Ontario taking further action to protect seniors and staff in long-term care homes amid COVID-19 outbreak
Published May 28, 2020 at 5:38 pm
At a May 28 press conference, Ontario Premier Doug Ford discussed additional measures to help cope with the ongoing COVID-19 crisis and further addressed the serious allegations made in a recent report released by the Canadian Armed Forces.
Today’s announcement was made by Premier Doug Ford, Christine Elliott, Deputy Premier and Merrilee Fullerton, Minister of Long-Term Care.
Last month, Ontario Premier Doug Ford sought out military assistance for five long-term care homes in the province with COVID-19 outbreaks.
The military report by the Canadian Armed Forces, which Ford called “extremely troubling,” contained disturbing allegations against the five long-term care homes.
The five long-term care homes in the report included Holland Christian Homes (Grace Manor) in Brampton, Orchard Villa in Pickering, Altamont Care Community in Scarborough, Eatonville Care Centre in Etobicoke and Hawthorne Place in North York.
Some allegations in the report included placing patients who have tested positive for COVID-19 with patients who are uninfected and aggressive feeding that led to residents choking.
At a press conference yesterday, Ford stated that the government would be taking further steps to protect the province’s most vulnerable effective immediately and had begun the process of taking over the management of five additional homes in the system with the most concerns.
The additional homes include Eatonville Care Centre in Etobicoke, Hawthorne Place Care Centre in North York, Altamont Care Community in Scarborough, Orchard Villa Retirement Residence in Pickering and Camilla Care Community in Mississauga.
Today (May 28), the government announced that it is extending the mandate of the Incident Management System Long-Term Care Table to further protect seniors and staff in long-term care homes.
This table is made up of health care professionals who make immediate decisions to help deal with issues related to staffing levels, infection management and resources during the COVID-19 pandemic.
“As Premier, it’s my job to push the system. Fixing what we inherited starts with strong leadership through this crisis and beyond to protect and care for our long-term care residents,” said Premier Ford in today’s conference.
“Today’s announcement demonstrates that we are making progress in fighting this terrible virus in our long-term care homes and we will continue to do everything in our power to fortify the iron ring of protection around our most vulnerable seniors.”
Back in April, an Incident Management System (IMS) structure was established to coordinate support to long-term care homes.
The IMS table meets on a daily basis to organize efforts across multiple providers and government to make fast decisions that support the long-term care homes in need.
Homes that are identified for support are those struggling to control outbreaks, complete infection prevention and control assessments, ensure appropriate staffing levels, have access to personal protective equipment (PPE) and complete the testing of all long-term care home residents and staff.

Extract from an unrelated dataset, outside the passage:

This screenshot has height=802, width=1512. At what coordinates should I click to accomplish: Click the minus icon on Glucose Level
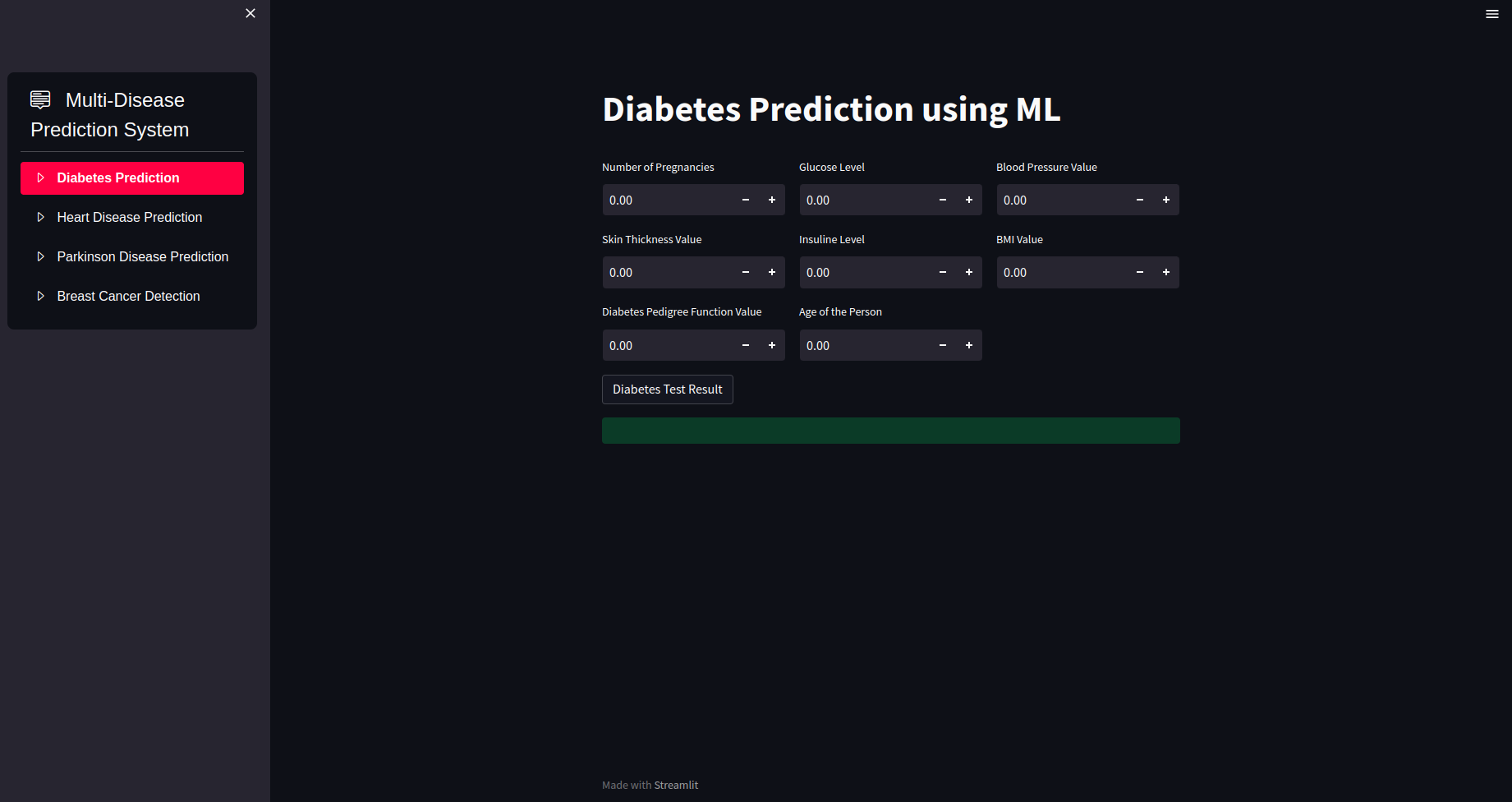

“The Incident Management System Long-Term Care Table has been able to drive immediate decisions and resource deployment for urgent issues facing the sector, at a time when clear direction and communication is critical,” said Minister Fullerton.
“I am incredibly grateful to know the government and our long-term care homes can continue to rely on their steady leadership and health system expertise.”
Under IMS leadership, Ontario has seen improvements to long-term care homes affected by COVID-19 outbreaks including an increase in the number of low-risk green homes from 356 to 547 homes, representing 87.4% of all long-term care homes and a reduced number of high-risk red homes from 35 to 19, a 54.3% improvement since May 1.
Since May 27, 37 hospitals have also deployed teams into 59 yellow homes and 19 red homes.
More improvements include the completed testing of long-term care residents and staff, with a second round of testing underway and a decreased number of COVID-19 positive tests in long-term care homes from 12.5% to 7.5%.
As of May 28, 129 out of 626 long-term care homes are in active outbreak, from a high of 190 on May 18.
Additionally, a total of 164 outbreaks have been resolved.
The IMS table also facilitated assistance from the Canadian Armed Forces into five homes and deployed 150 hospital teams to support staff in other long-term care homes.
Standard infection prevention and control guidelines have been issued to all homes and a regular data reporting structure has been set in place for long-term care home assessment and testing under their leadership.
Leadership of the IMS includes Deputy Minister Richard Steele, Ministry of Long-Term Care, Deputy Minister Helen Angus, Ministry of Health, Dr. Kevin Smith, President and CEO, University Health Network, Matthew Anderson, President and CEO, Ontario Health, Michelle DiEmanuele, President and CEO, Trillium Health Partners, Dr. Jack Kitts, President and CEO, The Ottawa Hospital, James Schlegel, President and CEO, Schlegel Health Care, Dr. Tom Stewart, President and CEO, St. Joseph’s Health System, and CEO, Niagara Health, Dr. David Williams, Chief Medical Officer of Ontario and Dr. Dirk Huyer, Chief Coroner of Ontario.